Your husband has emotionally detached from you.

 

Also, if it wasn't for the OM spilling it to your husband, you say you never would have told him the truth?

 

OM told him not to screw you over, well, maybe part of him did, but he felt your H needed to know the truth. Right or wrong - He allowed your husband to make a decision about the marriage.. Like you did by cheating. You threw away everything - Family unit, comforts of that home .. Not your husband.

 

Allow him to stay in the house with the kids and go rent a place for yourself. Pretty it up and get the kids to help pick paint colours, decorate etc, so they feel included (when the time comes you two do talk to them about this) and not as torn up as they're gonna be when they find out what is going on.

 

Family counselling can help, so consider that. Not to work things out with your husband as husband and wife, but to learn to co parent together in a healthy way.

 

Sorry to say this, but your marriage is over. your husband made the choice and as much as you hate it, he's doing this because it's what feels right to him.

Posted
First off I have never even thought about "cashing in on my cheating". I would never do that to him.
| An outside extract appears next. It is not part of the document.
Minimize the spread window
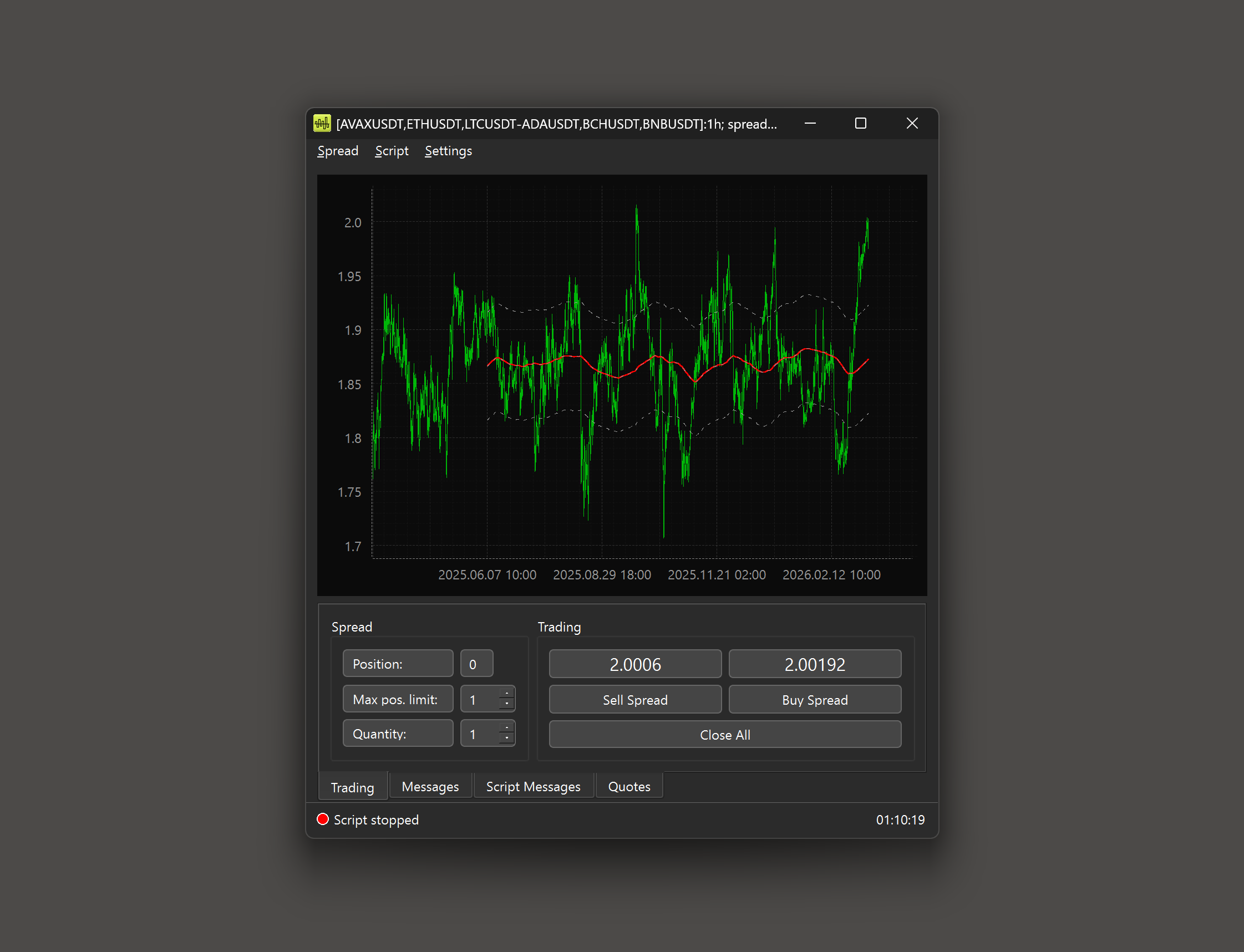This screenshot has width=1244, height=952. (810, 124)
Secondly, my concern with our home is that we have been there for many years and I just don't want to leave without my family. My husband loves it and its the only home our children have ever known. He says that he will not leave it to me but my father in law told him that I would not be allowed to live there without my husband regardless, even if my husband moved out instead.

 

I can understand that he was hurt and he did go threw a pretty dark period but I did to. I have not had a good nights sleep in months and his lack of affection isn't helping things. I know he still loves me because he has told me but he also states he will ALWAYS love me despite what the future will hold for us.
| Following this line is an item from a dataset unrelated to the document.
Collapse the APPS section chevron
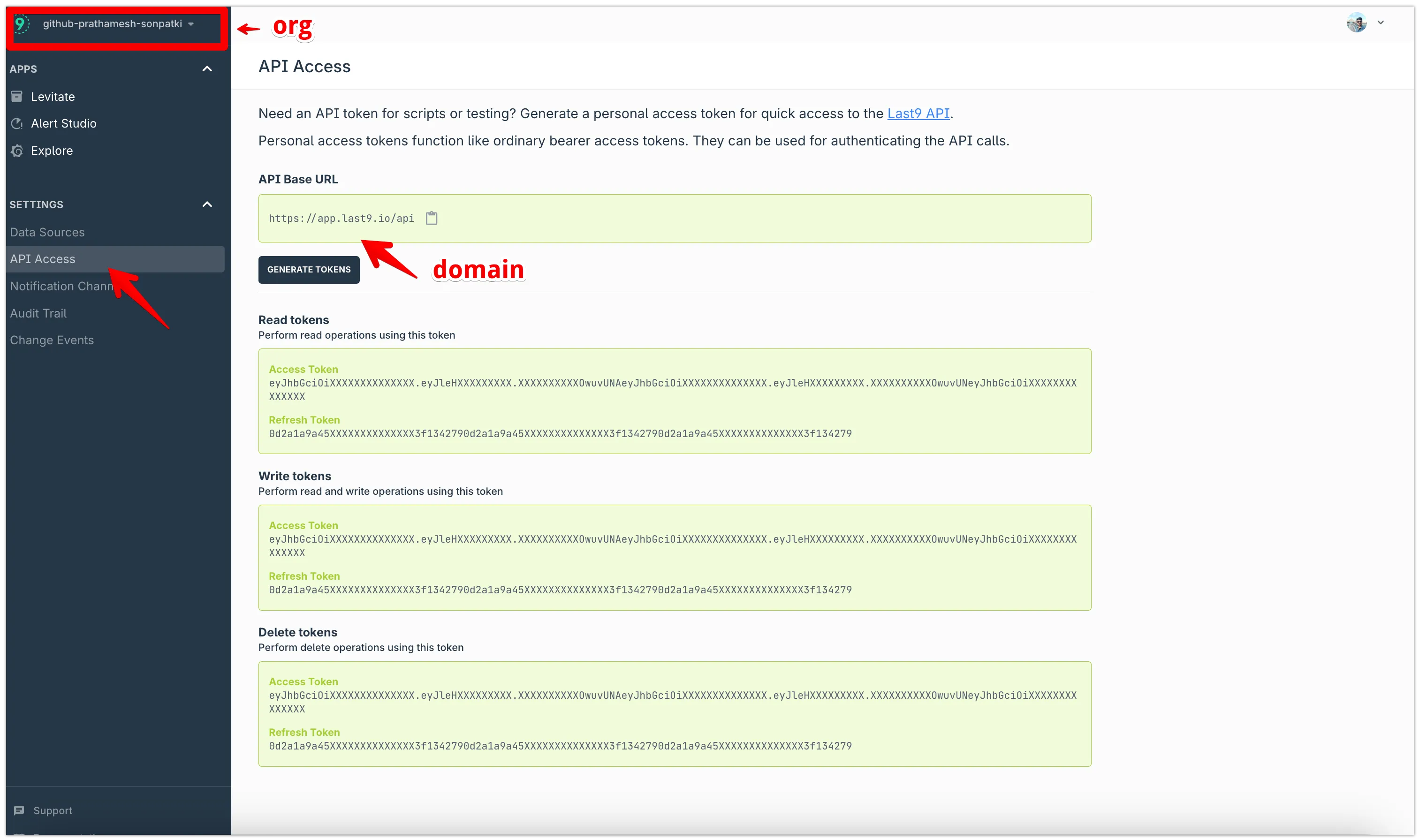Viewport: 1419px width, 840px height. tap(207, 69)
He will not go to see a Councillor with me and I will stop when I feel better about myself.

 

My very short and pointless escape only lasted a few weeks and I realized what I was doing was terrible. I ended it with him but he confronted my husband in our driveway and told him pretty much everything just to try to destroy me. He was a 28 year old childish and arrogant kid who saw me as a "coug" or MILF as he once told me. To this day I am not even sure what I saw in him. BIGGEST REGRET OF MY LIFE.

 

The worst thing about it was that I probably never would have told my man about any of this because of what might or is happening. But I also thought we could have worked through this together and if he does love me than I just hope that he tries.

 

The biggest problem lies with my husbands attitude toward me. It is almost a professional relationship with me. His smile is amazing but it is almost an effort for him with me. it breaks my heart that he can sit on the couch with me and talk but the second I touch him or cuddle or anything, he simply gets up and goes outside or starts on his iphone or anything except be with me. He stopped initiating sex with me and sometimes passes out in the living room or at his desk. It is a very sad and lonely place for me at times.

 

I will do nice things for him and he acknowledges them which I love. He still tells me I am beautiful and sexy but almost like he is forcing himself. He did ask me to stop meeting him for lunch on Fridays since he works through his lunch now and he actually learned how to tie his own tie. I miss doing that or him in the mornings but he says he prefers to do it himself now.

 

Its almost like he stopped caring altogether. Dinner parties and family gatherings are also very uncomfortable for both of us. He tries to avoid these as much as possible.

 

This is just a bad time for both of us and neither of us have told our children about what I have done or what may come of it all.

 

You created this by allowing a young kid to screw you. Now your H no longer wants you because you show such disrespect and lack of character.

 

Look, you did this! There are some actions that can never be fixed... This may be one.

 

Look after your kids now... Your H is disinterested in you and rightly so.

 

Be a good Mom. Pay attention to doing that.

 

Make the D as easy for your H as possible - you OWE him that - at the very least.